Provided entries START
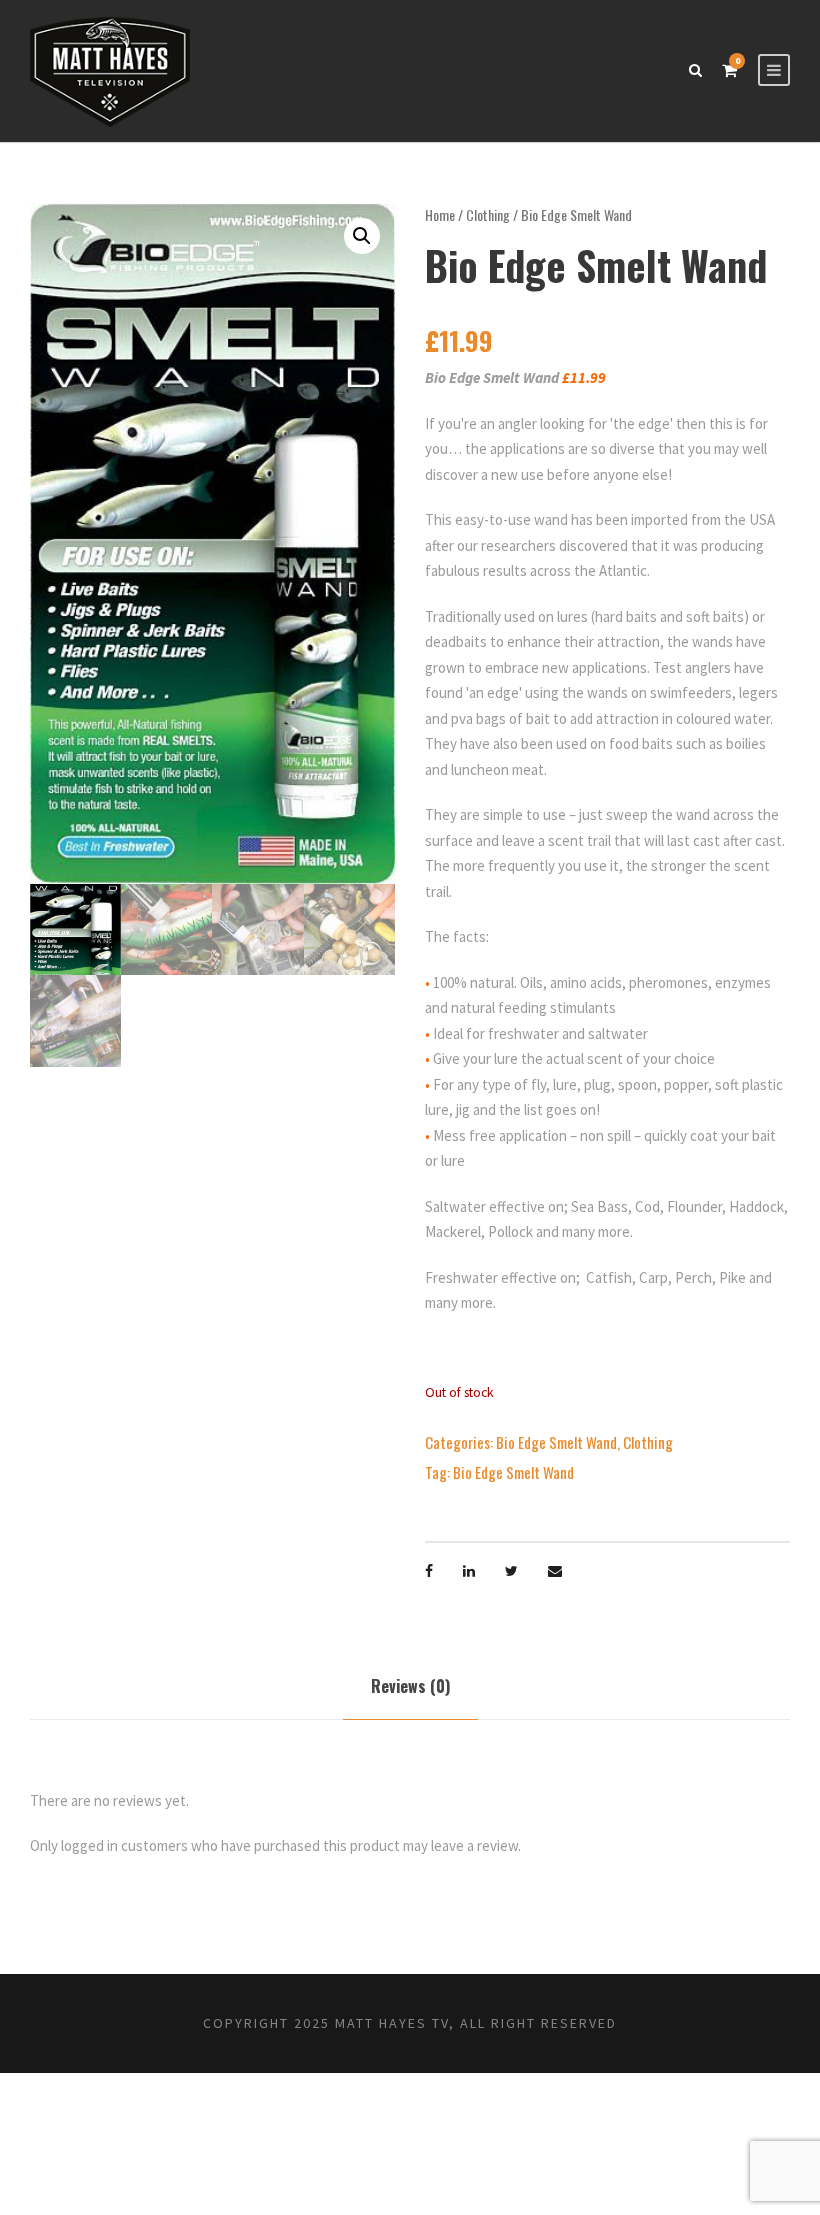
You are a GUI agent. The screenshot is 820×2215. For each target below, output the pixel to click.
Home (440, 214)
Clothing (488, 214)
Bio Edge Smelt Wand (556, 1442)
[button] (362, 236)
Provided entries END
Your instructions: Nothing but the pictures may be dropped as you repeat the listing above exactly.

Written answer:
You are a GUI agent. The screenshot is 820×2215. For each target below, output the pixel to click.
Home (440, 214)
Clothing (488, 214)
Bio Edge Smelt Wand (556, 1442)
[button] (362, 236)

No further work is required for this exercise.